Ce texte n’a aucune prétention d’être une étude exhaustive. Il reflète simplement le souci d’un citoyen d’échanger sur des questions afférentes à la vie de son pays. Il s’agit ici de s’interroger sur le rôle du philosophe dans un contexte de crise. La philosophie est vue en Afrique par beaucoup comme un savoir ésotérique complètement détaché de la réalité. Qu’en est-il réellement ? Le philosophe, peut-il vraiment aider à aplanir le déchirement d’une société ?

Il y a véritablement crise lorsque les positions politiques, par exemple, se radicalisent, particularisent jusqu’à se rigidifier et s’ossifier. Dans ce scénario, c’est la cohésion sociale qui risque d’être affectée si rien n’est entrepris pour déradicaliser les parties en cause. La radicalisation des positions est apparente entre l’opposition politique au Niger et le pouvoir en place et cela porte sur plusieurs points tels que le code électoral, la gouvernance, la loi des finances 2018 etc.
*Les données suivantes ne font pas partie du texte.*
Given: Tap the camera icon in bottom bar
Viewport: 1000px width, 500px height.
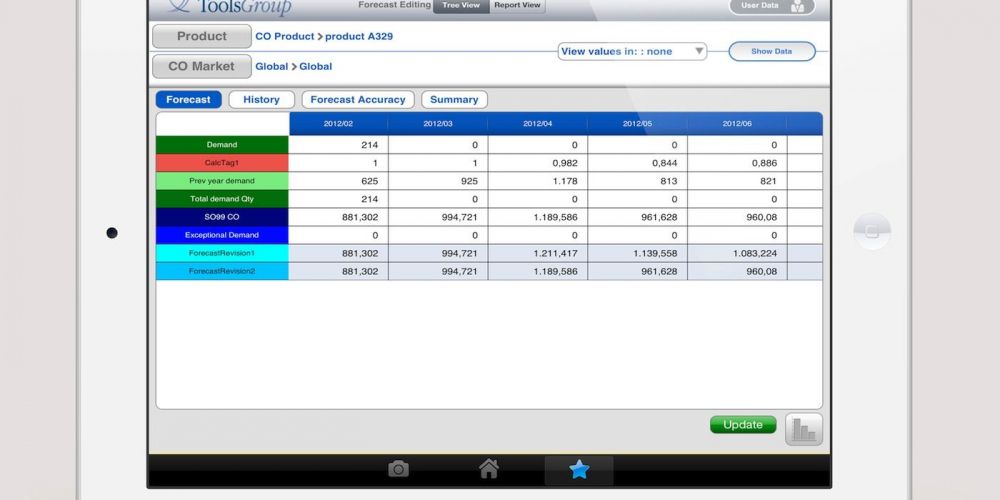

Il y a aussi crise lorsque le sentiment d’appartenance au tout de la société est ébranlé ; lorsque des membres de la société pour une raison ou une autre ne se retrouvent plus dans les institutions parce qu’ils en ont plus confiance. Il y a crise lorsque les principes tels que l’égalité, la liberté, la sécurité, la justice sociale etc. sur lesquels repose le contrat social sont remis en cause. La tension sociale est apparente. Le rapport gouvernés/gouvernants est infecté et affecté. Par exemple, la tension sociale causée par la loi des finances 2018 ; la crise scolaire, les recents détournements financiers massifs, l'arrestation de certains leaders d'opinions et de la société civile, la crise sécuritaire et sanitaire etc. Chacun des termes du rapport tend à s’autonomiser, à s’absolutiser au point d’accroitre la tension et de constituer une menace potentielle à l’existence même des termes en rapport. La persistance d’une telle crise finit par remettre en cause la possibilité d’un rapport symétrique, base ou condition sine qua non d’un dialogue. Lorsque la tension devient aiguë il y a risque d’éclatement de la relation et par conséquent d’effritement du tout.